▸ WORK ORDER
Set down the data below from its first line to the line holding "2031x1142 pixels.", inclusive; omit all pictures.

▸ MATERIAL SHOWN
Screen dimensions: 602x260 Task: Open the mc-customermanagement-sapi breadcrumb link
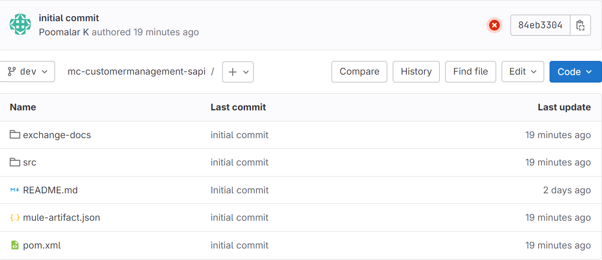point(137,72)
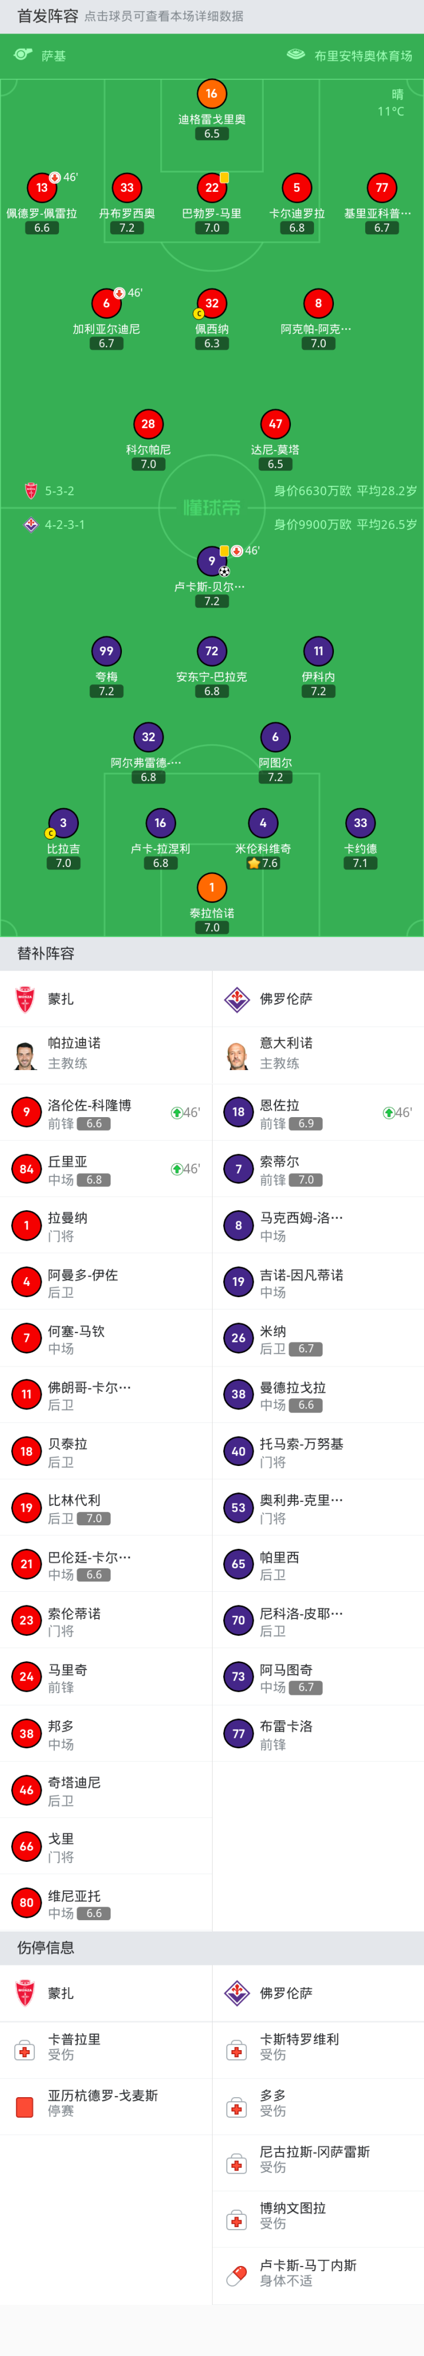The height and width of the screenshot is (2356, 424).
Task: Click the hint text 点击球员可查看本场详细数据
Action: pos(164,16)
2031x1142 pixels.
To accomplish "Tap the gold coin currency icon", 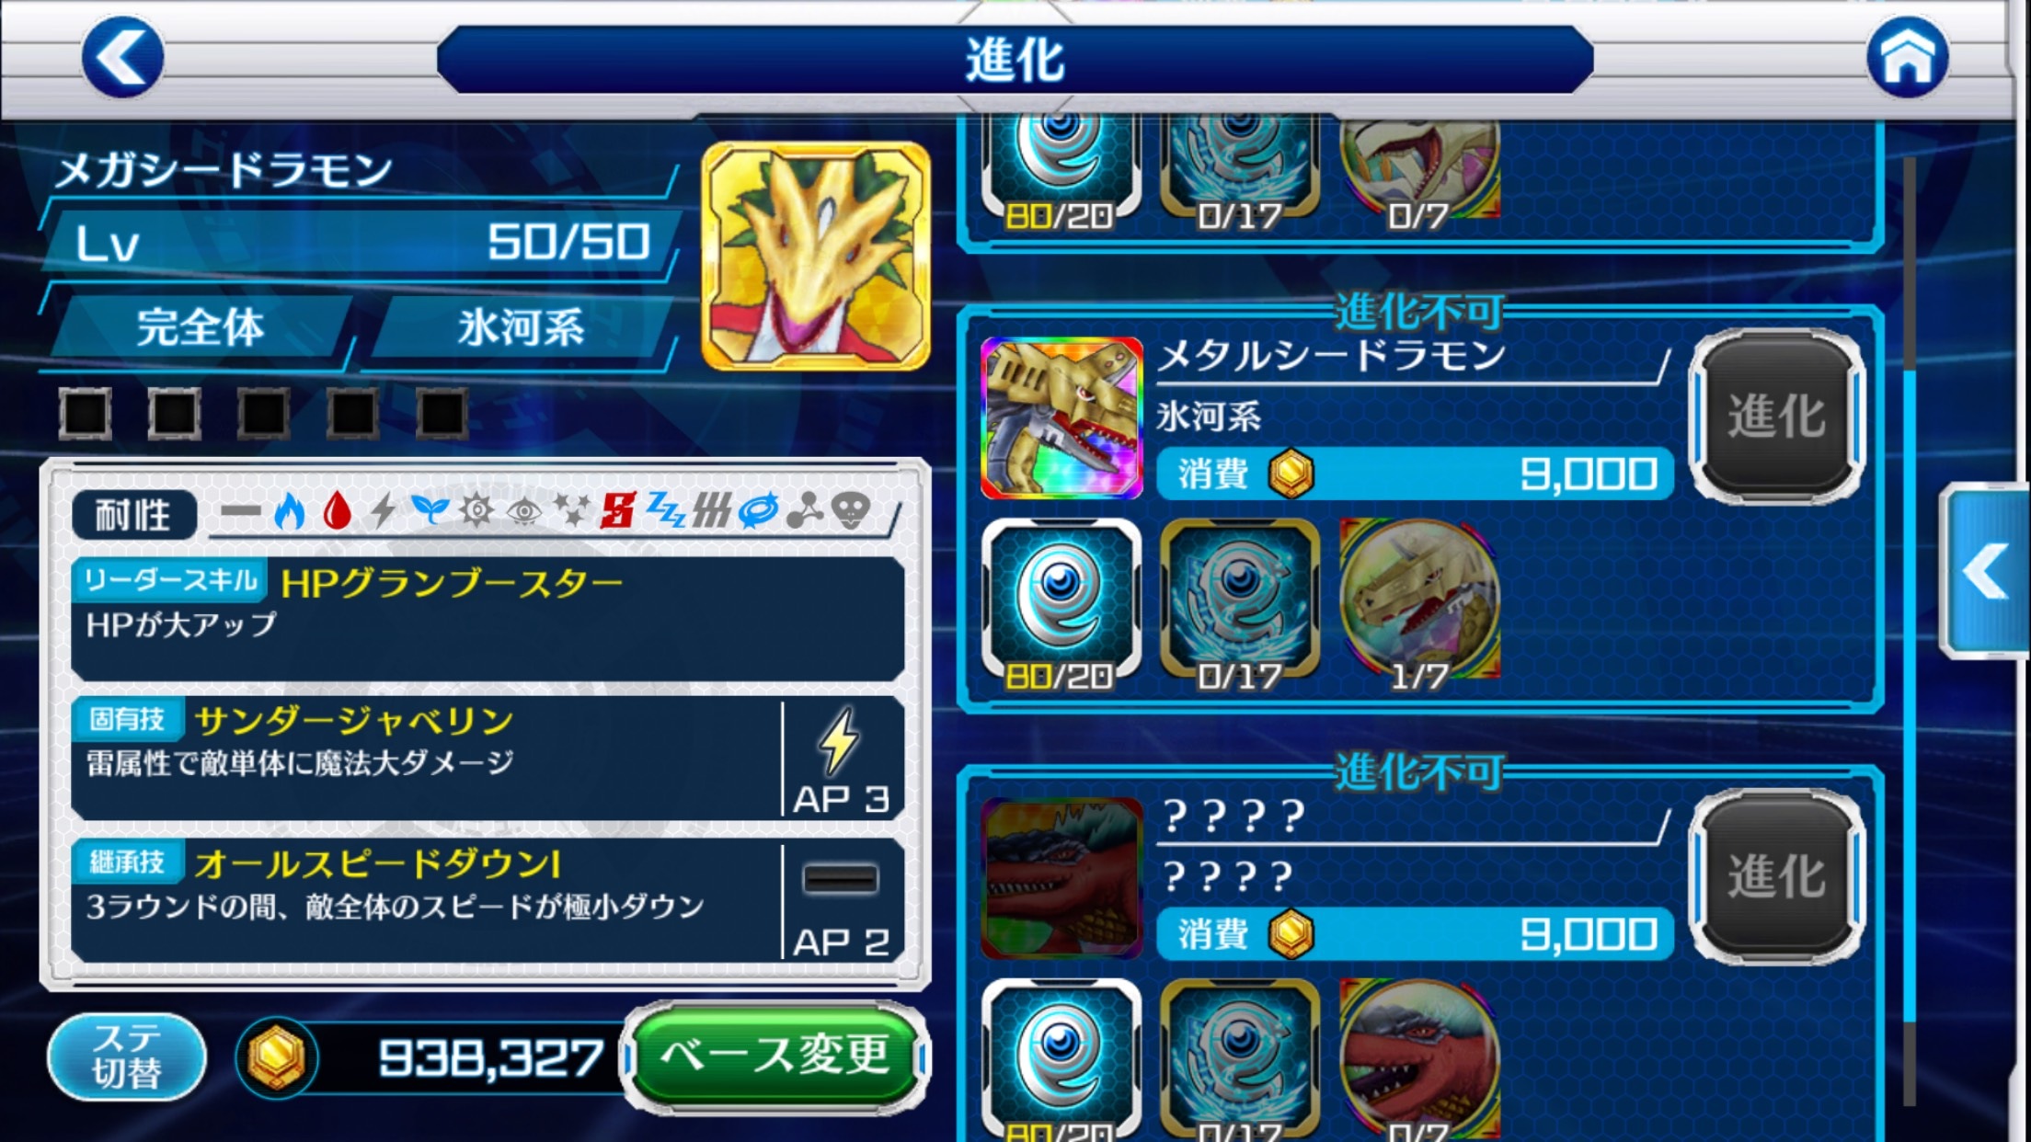I will [277, 1057].
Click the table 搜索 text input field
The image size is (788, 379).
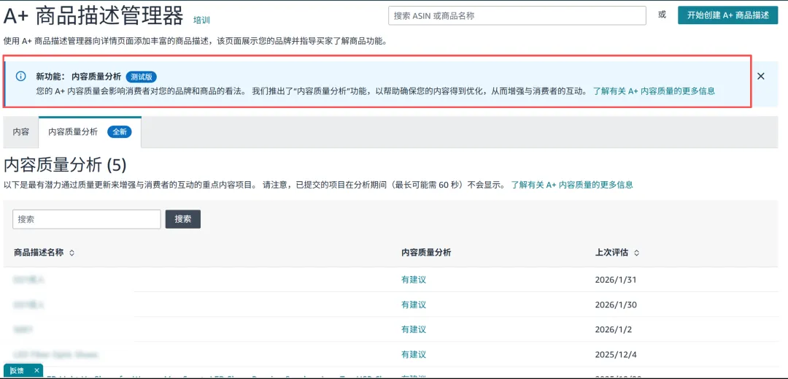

▸ RESPONSE FOR THIS EXERCISE
Screen dimensions: 602x260 Task: Open the mc-customermanagement-sapi breadcrumb link
point(137,72)
The height and width of the screenshot is (2356, 424).
Task: Click the hint text 点击球员可查看本场详细数据
Action: pos(164,16)
2031x1142 pixels.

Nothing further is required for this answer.